▶ _Source records_
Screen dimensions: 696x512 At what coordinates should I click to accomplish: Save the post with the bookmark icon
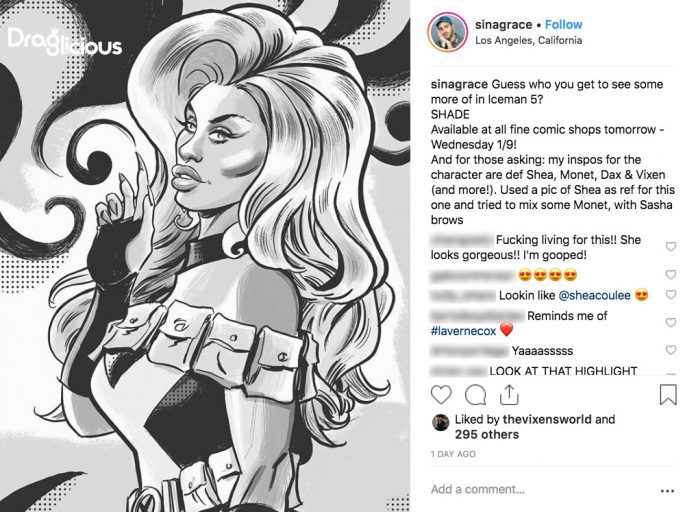pyautogui.click(x=668, y=395)
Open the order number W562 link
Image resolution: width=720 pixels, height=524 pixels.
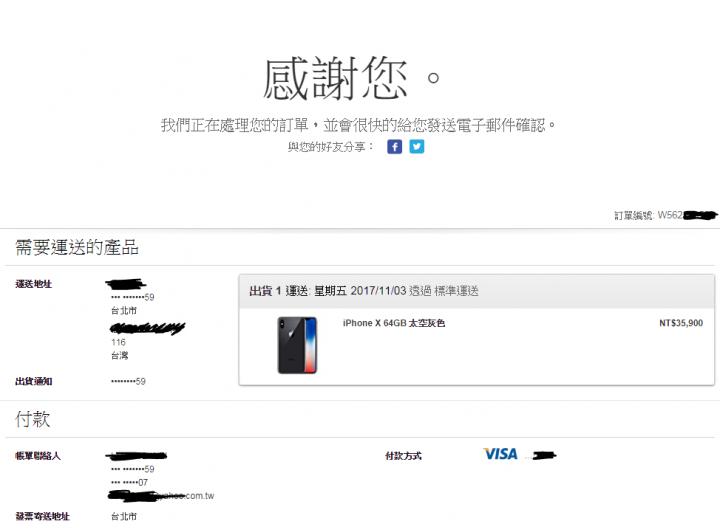tap(665, 215)
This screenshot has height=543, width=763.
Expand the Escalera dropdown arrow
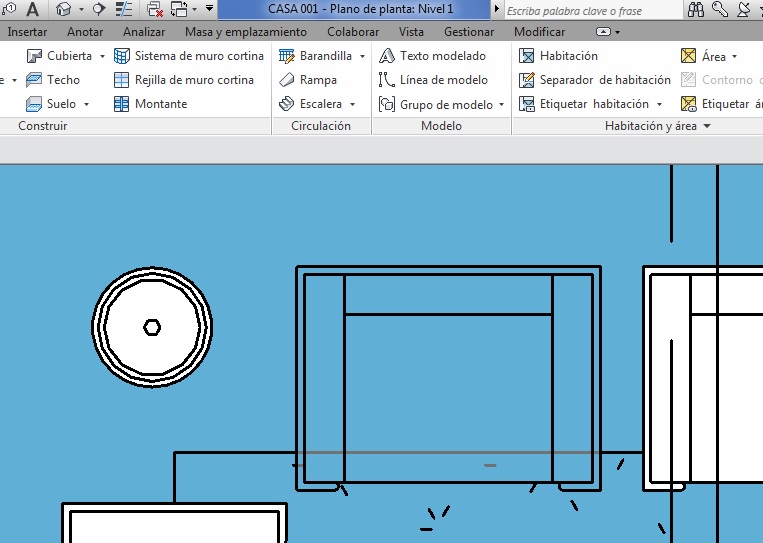click(352, 104)
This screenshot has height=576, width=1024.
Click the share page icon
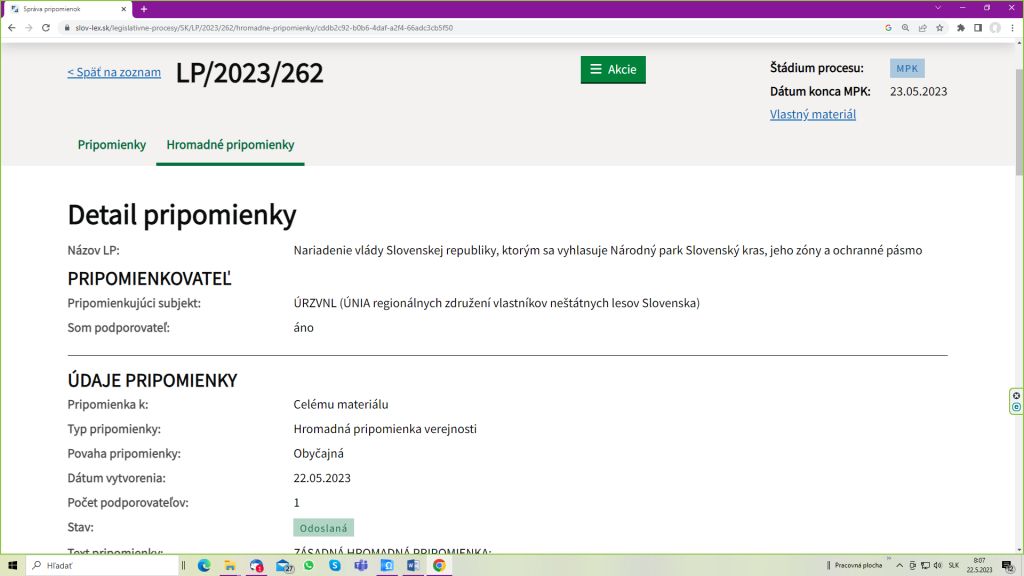click(x=922, y=28)
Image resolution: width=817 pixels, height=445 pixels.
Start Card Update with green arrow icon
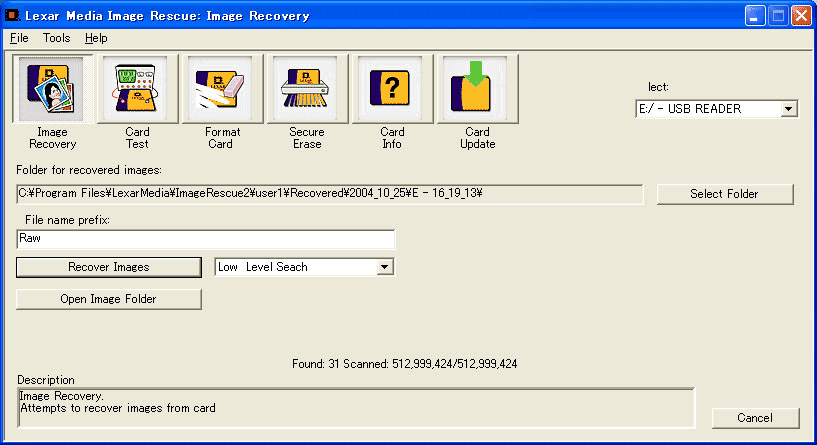476,90
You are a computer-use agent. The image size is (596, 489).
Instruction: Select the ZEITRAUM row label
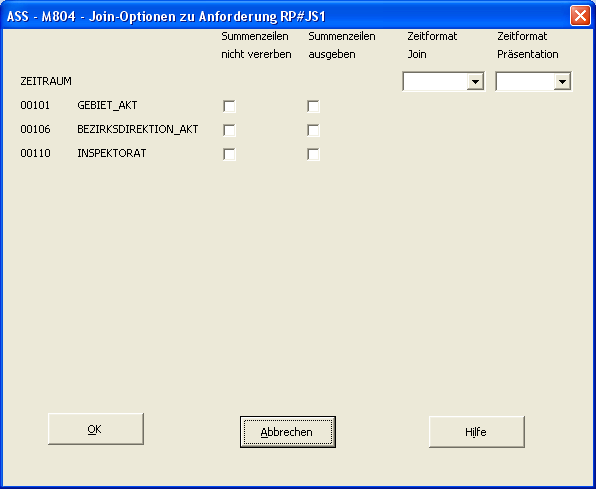tap(46, 81)
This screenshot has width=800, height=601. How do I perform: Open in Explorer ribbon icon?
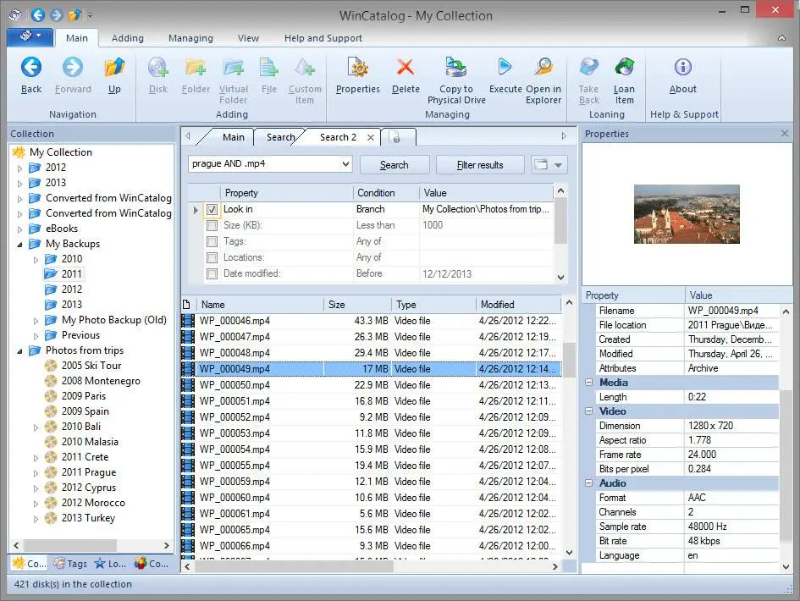pyautogui.click(x=543, y=69)
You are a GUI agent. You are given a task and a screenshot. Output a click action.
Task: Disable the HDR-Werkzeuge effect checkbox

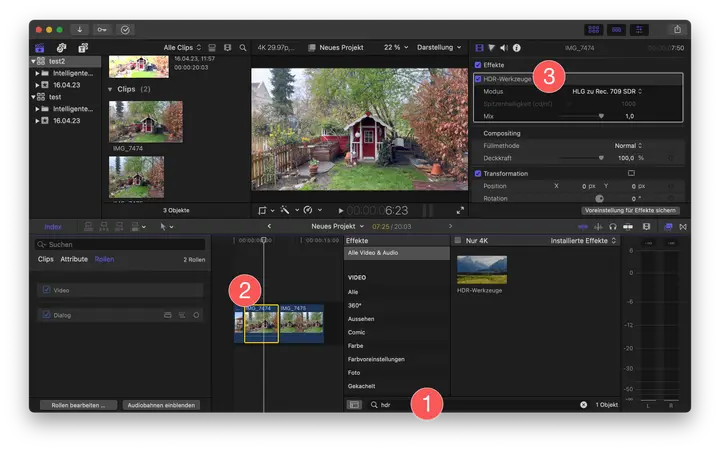[x=478, y=78]
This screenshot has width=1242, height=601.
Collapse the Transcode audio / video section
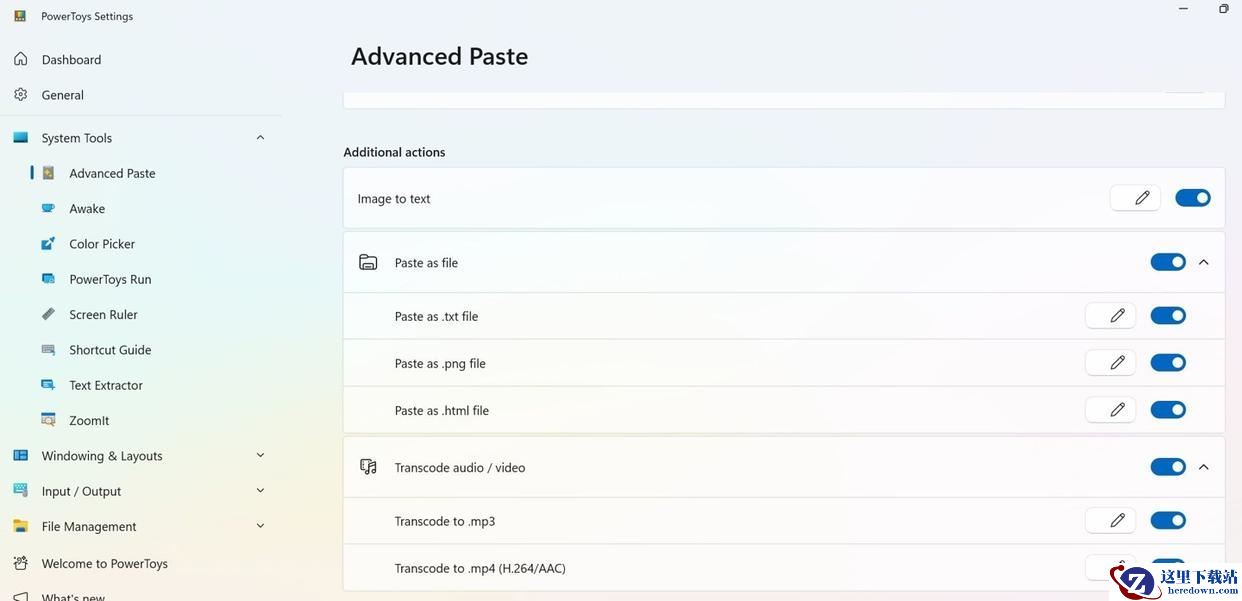(x=1204, y=467)
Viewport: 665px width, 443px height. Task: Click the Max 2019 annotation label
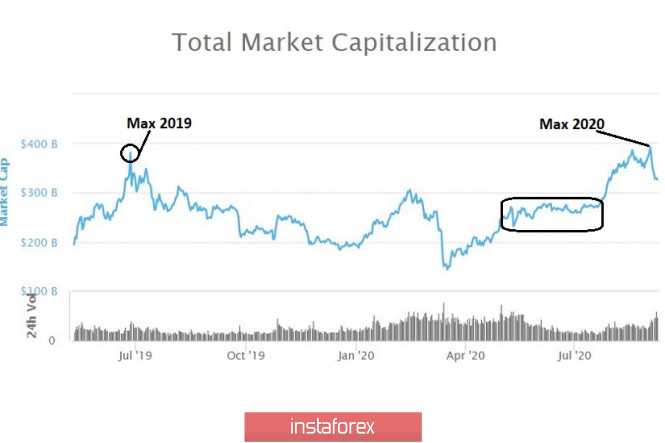(x=158, y=123)
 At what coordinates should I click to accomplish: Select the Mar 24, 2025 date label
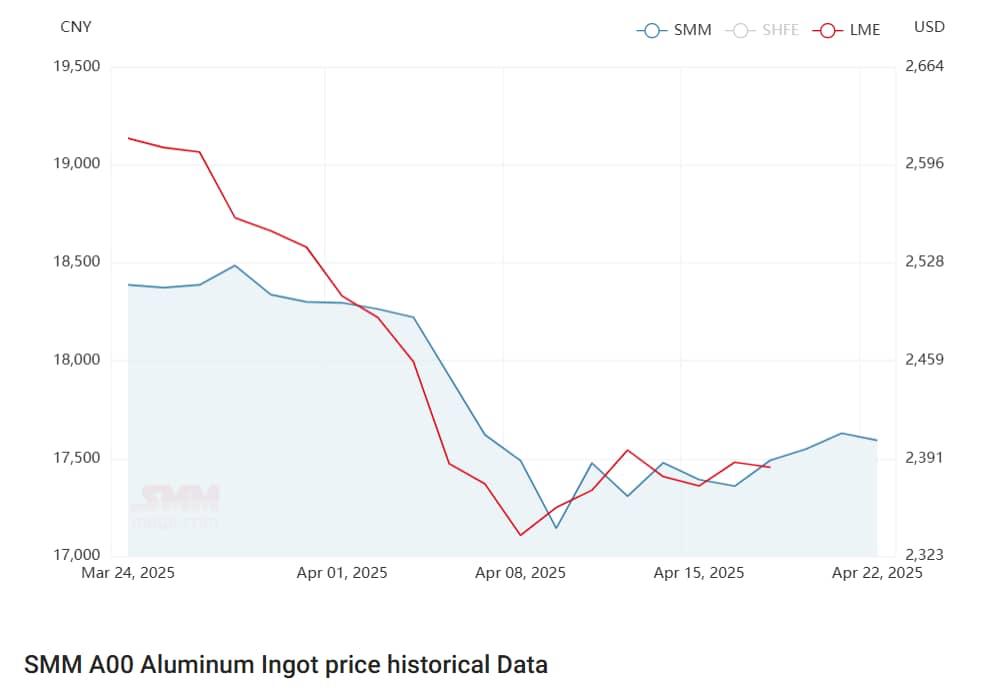128,573
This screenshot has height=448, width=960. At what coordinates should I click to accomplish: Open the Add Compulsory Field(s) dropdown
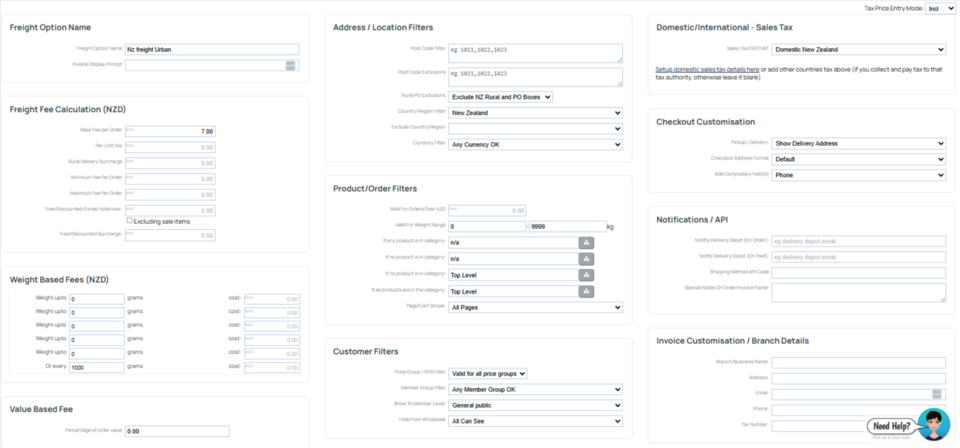click(x=858, y=175)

▶ _To do_
Only the lines above that include the word "agent" belong in the answer; copy each one.

▶ _Result_
You are a computer-use agent. The image size is (596, 489).
You are a GUI agent. You are given a task and a screenshot. Output a click action.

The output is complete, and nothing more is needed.